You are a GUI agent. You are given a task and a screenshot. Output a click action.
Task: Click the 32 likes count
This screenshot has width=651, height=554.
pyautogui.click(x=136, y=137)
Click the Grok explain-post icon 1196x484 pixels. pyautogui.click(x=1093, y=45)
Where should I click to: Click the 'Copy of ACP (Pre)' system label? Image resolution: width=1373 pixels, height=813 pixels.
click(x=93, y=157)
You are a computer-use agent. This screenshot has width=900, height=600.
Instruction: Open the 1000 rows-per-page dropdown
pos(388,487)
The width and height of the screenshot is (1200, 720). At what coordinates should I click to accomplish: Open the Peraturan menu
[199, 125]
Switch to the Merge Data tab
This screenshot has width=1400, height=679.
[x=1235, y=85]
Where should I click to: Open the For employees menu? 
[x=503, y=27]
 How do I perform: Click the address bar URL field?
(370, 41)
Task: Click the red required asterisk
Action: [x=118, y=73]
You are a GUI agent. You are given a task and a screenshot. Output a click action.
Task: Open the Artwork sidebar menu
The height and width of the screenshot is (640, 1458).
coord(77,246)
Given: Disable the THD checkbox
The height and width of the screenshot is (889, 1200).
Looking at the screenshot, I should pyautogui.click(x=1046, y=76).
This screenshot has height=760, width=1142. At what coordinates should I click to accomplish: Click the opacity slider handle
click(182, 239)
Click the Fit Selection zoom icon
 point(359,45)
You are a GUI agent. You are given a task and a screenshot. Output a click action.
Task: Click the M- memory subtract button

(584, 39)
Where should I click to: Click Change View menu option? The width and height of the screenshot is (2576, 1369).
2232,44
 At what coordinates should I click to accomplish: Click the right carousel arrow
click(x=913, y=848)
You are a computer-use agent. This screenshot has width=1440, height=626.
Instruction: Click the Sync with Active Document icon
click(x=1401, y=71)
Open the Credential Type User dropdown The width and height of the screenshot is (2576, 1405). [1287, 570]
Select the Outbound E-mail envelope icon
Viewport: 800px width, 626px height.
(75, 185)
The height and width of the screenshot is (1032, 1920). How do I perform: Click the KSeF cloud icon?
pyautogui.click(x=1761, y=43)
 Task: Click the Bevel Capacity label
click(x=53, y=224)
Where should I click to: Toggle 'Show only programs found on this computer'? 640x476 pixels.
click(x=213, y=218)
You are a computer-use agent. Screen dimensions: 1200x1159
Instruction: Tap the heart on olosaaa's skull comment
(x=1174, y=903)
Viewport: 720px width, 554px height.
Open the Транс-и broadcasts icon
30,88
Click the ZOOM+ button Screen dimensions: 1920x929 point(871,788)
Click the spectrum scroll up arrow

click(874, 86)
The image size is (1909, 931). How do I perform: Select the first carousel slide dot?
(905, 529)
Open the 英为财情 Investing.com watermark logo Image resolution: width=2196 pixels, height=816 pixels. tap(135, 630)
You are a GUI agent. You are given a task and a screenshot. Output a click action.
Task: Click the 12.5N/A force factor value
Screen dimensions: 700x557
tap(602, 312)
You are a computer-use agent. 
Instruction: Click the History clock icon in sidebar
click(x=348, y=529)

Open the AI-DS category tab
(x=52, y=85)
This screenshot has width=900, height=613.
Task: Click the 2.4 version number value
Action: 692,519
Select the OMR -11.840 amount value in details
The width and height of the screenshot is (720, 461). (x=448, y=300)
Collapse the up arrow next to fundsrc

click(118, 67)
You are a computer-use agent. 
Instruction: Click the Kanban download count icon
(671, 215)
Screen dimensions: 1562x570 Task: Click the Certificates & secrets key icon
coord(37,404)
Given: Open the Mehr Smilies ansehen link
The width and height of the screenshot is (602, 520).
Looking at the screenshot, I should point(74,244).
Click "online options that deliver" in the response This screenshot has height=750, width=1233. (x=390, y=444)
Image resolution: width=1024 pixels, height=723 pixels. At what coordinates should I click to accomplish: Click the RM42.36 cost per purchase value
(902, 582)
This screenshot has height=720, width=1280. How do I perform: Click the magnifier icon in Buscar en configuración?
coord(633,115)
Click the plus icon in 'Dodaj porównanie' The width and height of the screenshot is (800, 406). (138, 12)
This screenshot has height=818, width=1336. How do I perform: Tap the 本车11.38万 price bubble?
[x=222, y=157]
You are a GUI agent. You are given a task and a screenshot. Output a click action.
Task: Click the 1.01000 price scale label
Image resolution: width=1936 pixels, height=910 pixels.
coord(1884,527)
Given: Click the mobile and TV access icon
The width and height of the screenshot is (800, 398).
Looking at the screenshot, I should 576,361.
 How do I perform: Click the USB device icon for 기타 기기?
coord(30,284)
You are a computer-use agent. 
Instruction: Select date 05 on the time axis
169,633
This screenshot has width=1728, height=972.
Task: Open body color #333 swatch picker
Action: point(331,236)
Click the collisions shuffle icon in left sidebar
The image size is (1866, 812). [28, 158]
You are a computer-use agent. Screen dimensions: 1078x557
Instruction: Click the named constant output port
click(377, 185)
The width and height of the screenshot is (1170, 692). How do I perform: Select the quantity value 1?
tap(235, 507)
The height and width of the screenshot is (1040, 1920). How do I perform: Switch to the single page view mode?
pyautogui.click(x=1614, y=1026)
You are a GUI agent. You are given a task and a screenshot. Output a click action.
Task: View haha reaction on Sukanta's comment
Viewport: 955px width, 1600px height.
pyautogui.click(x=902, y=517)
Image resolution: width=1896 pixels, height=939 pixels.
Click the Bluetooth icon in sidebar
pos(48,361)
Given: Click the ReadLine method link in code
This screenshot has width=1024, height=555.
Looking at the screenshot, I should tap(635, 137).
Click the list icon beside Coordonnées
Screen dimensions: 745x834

——————

WHAT IS REQUIRED —
Where the string "link" occurs in a line of the material above, copy the whole line.

ANSWER AREA —
Given: Open the Mehr Smilies ansehen link
Given: Click the ReadLine method link in code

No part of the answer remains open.